A democracy is a governmental system wherein the people vote on the decisions affecting the country–most often through elected representatives.

That definition sounds close enough to what we’ve got going on here, right? Yeah, it sure does. But close only counts in golf and hand grenades. (And if we don’t appreciate how we’re very different from a democracy, a hand grenade won’t be much different to the result).

America is a constitutional republic. A constitutional republic is also a system of government in which the people vote on decisions affecting the country–again, through elected representatives. However, the difference in a constitutional republic is these representatives must govern within the confines of a constitution. A constitution is a system of laws used to protect individuals while limiting and containing the role of government (so they can’t overreach, interfere, and so on).

So, who cares, right? What’s the big deal? Glad you asked…

Although democracy sounds like a perfectly fine option, the big difference between it and a constitutional republic is a democracy is subject to majority rules—or “mob rule.” This is dangerous namely because there is no protection of the individual and no laws to limit where this form of government can go. For example, in a democracy, the people could decide they want to build a park in every neighborhood. That sounds great until they propose that everyone whose name starts with a “Z” has to “donate” their house to be the site of this new park. If enough people vote on this to constitute a majority, the issue is settled. There would be zero protection for my friend, Zara. (I totally stole this example from my kids homeschool curriculum–the good and the beautiful.)
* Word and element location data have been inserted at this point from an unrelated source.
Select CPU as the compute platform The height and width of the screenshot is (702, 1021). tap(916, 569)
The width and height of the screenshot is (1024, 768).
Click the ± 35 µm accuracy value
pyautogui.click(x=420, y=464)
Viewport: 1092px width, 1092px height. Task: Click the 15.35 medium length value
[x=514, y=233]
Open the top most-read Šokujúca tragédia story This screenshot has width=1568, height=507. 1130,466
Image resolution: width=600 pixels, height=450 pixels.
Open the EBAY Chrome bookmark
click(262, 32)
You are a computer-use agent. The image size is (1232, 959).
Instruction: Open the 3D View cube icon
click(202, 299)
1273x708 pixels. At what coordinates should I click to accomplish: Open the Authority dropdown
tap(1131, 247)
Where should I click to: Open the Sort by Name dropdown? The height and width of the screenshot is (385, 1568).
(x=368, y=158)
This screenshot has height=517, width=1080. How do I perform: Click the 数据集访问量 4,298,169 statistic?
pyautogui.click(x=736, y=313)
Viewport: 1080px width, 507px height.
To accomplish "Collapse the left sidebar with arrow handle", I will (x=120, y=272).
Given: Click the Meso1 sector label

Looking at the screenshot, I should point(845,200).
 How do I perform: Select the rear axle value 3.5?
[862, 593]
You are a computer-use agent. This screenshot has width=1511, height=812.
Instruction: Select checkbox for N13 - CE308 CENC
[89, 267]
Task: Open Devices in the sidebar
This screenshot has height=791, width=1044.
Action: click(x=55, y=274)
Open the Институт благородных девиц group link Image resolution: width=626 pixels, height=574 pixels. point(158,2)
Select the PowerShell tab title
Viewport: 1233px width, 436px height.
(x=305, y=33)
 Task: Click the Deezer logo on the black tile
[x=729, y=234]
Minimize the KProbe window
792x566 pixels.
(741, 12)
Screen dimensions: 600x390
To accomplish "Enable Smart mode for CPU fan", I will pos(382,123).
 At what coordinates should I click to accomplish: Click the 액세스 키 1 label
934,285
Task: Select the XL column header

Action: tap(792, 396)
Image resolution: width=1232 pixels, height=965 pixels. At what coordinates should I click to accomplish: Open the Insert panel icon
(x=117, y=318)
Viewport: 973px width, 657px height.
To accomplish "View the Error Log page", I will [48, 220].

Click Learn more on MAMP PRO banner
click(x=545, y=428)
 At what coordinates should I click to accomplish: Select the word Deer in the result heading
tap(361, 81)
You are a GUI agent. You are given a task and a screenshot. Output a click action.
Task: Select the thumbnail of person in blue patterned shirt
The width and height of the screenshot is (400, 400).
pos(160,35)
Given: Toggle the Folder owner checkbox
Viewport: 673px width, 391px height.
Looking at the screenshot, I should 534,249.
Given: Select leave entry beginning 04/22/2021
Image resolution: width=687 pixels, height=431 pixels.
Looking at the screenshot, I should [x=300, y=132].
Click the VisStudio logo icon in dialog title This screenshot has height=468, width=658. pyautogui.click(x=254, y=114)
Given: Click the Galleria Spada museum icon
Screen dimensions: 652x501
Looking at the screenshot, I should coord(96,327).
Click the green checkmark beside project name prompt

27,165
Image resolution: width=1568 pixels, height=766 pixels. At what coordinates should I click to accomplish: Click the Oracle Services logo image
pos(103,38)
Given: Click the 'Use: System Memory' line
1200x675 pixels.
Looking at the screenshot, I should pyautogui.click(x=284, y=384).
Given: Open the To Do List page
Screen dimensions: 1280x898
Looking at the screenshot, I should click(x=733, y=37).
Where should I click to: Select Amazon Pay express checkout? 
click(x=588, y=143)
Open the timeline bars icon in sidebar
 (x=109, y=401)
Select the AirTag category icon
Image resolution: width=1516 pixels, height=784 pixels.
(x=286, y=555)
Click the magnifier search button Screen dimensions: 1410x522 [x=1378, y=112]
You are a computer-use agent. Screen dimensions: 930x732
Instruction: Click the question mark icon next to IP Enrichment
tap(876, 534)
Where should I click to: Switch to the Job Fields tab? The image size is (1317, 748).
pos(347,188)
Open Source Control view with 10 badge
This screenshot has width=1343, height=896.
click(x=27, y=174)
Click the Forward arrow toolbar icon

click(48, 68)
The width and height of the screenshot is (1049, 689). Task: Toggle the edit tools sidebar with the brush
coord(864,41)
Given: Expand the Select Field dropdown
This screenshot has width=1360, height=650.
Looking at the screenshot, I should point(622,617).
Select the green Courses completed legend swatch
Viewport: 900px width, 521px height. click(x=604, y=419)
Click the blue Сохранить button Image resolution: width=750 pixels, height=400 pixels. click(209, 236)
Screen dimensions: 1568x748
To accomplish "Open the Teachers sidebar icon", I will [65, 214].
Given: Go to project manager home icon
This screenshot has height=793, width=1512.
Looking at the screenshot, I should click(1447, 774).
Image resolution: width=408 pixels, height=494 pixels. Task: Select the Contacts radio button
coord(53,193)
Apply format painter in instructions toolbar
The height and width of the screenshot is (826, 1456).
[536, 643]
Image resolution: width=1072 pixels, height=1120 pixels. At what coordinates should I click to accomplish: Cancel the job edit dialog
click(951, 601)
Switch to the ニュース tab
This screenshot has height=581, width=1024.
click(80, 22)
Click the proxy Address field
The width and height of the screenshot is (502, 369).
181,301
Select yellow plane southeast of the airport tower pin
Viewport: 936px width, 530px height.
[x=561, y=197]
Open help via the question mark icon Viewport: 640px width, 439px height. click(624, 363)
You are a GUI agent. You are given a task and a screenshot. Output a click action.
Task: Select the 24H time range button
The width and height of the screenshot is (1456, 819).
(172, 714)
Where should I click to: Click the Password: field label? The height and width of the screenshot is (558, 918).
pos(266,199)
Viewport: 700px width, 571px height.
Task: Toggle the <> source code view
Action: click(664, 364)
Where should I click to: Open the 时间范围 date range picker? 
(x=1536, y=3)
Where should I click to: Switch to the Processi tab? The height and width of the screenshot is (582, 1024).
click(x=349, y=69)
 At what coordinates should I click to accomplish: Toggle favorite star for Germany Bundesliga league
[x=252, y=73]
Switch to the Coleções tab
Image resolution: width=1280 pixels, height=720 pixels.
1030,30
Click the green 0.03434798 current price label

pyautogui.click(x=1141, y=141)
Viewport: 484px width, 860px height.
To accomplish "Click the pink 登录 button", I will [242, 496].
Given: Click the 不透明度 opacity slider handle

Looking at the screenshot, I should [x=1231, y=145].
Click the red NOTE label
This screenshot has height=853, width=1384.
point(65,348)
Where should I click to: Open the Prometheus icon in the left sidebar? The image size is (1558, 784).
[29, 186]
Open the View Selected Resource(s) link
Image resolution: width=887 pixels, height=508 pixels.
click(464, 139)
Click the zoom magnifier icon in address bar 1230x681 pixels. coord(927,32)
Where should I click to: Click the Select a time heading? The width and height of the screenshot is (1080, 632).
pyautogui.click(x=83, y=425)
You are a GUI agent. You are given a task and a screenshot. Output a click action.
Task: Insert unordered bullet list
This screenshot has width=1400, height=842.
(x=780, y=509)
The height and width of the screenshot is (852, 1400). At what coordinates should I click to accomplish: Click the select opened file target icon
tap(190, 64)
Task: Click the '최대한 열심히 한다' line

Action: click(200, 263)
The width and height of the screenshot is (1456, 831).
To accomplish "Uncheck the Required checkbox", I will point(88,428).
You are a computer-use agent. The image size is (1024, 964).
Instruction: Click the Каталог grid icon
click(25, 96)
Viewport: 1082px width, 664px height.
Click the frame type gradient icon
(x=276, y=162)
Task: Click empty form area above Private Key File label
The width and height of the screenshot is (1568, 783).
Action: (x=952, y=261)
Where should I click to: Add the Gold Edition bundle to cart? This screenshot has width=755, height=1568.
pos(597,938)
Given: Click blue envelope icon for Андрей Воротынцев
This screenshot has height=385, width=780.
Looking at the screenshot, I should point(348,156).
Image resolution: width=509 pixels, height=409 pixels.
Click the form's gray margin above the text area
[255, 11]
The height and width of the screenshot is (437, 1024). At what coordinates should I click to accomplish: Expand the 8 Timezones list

Now, that might sound ridiculous—something that would obviously never happen. Who would abuse the system in that way? Well, let’s use a different example. Let’s say there is a global pandemic, and most people agree that the only way forward is to inject an untested and experimental biological compound into everyone’s arm. (The vaccine has been met with very mixed reviews in America–let’s just say that.)

A constitutional republic allows for majority rule with minority protection—the best of both worlds you might say.

So, yes, if the majority of people feel this “shot in the arm” is the best option for them, then whoever wants one should absolutely have one. No objection from me. That’s actually the great thing about liberty and why we’re so blessed to live in a country that protects it—you get to make the best choice for you and your family. But liberty also means that I don’t have to get the vaccine if I deem it dangerous.

That’s a constitutional republic. It’s not a democracy. Let us not forget this. We need those individual protections, y’all, because some of us are finding we’re standing in the minority according to the most popular narrative of the minute. And even if you’re in the majority today, you might not be tomorrow–and you’re going to want those same protections when the tables are turned.

So there ya go: History for dummies.

Quick book update: I submitted the edited manuscript to WestBow Press! Special thanks to Katie Shands, Jennifer Sienes, Joanne Kraft, Rickaye Harris, Kate Cunningham, and Anice Bradley for putting an editing hand on this project. I literally and literarily couldn’t have done it without you (see what I did there?)

I’ve already heard from the design team (they anticipate about two weeks before I see a cover design or interior layout) and I spoke with my new marketing strategist. I think we’ve got ourself a train in motion, folks.